> TASK GOAL
Copy the entries below exactly, but only from the line containing "Click the Scale" through the final line.

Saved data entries
┄┄┄┄┄┄

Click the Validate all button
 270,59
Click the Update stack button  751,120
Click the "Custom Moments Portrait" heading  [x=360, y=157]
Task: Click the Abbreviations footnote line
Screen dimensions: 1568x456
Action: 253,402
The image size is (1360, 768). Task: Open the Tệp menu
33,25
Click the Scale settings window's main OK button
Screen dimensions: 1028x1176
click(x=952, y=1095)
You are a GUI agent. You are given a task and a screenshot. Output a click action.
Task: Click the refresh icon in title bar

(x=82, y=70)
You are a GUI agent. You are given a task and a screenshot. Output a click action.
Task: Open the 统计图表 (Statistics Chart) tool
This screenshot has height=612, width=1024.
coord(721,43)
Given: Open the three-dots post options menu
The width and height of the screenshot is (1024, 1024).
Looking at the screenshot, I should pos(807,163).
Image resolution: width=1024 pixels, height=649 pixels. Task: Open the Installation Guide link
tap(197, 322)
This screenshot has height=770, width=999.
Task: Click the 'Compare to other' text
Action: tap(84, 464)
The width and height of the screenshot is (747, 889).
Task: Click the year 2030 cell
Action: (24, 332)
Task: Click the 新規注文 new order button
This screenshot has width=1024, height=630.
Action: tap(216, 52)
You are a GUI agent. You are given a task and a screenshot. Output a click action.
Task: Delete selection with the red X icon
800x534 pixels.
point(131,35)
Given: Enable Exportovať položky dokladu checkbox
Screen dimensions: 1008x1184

┄┄┄┄┄┄

> RESPONSE BOX
Click the Scale settings window's main OK button
Screen dimensions: 1028x1176
click(x=952, y=1095)
You are a GUI agent. You are given a task and a screenshot. Output a click action.
Task: Click the refresh icon in title bar

(x=82, y=70)
You are a GUI agent. You are given a task and a screenshot. Output a click action.
Task: Open the 统计图表 (Statistics Chart) tool
This screenshot has height=612, width=1024.
coord(721,43)
Given: Open the three-dots post options menu
The width and height of the screenshot is (1024, 1024).
Looking at the screenshot, I should pos(807,163).
Image resolution: width=1024 pixels, height=649 pixels. Task: Open the Installation Guide link
tap(197, 322)
This screenshot has height=770, width=999.
Task: Click the 'Compare to other' text
Action: tap(84, 464)
The width and height of the screenshot is (747, 889).
Task: Click the year 2030 cell
Action: (24, 332)
Task: Click the 新規注文 new order button
This screenshot has width=1024, height=630.
Action: tap(216, 52)
You are a GUI agent. You are given a task and a screenshot. Output a click action.
Task: Delete selection with the red X icon
800x534 pixels.
point(131,35)
Given: Enable Exportovať položky dokladu checkbox
Screen dimensions: 1008x1184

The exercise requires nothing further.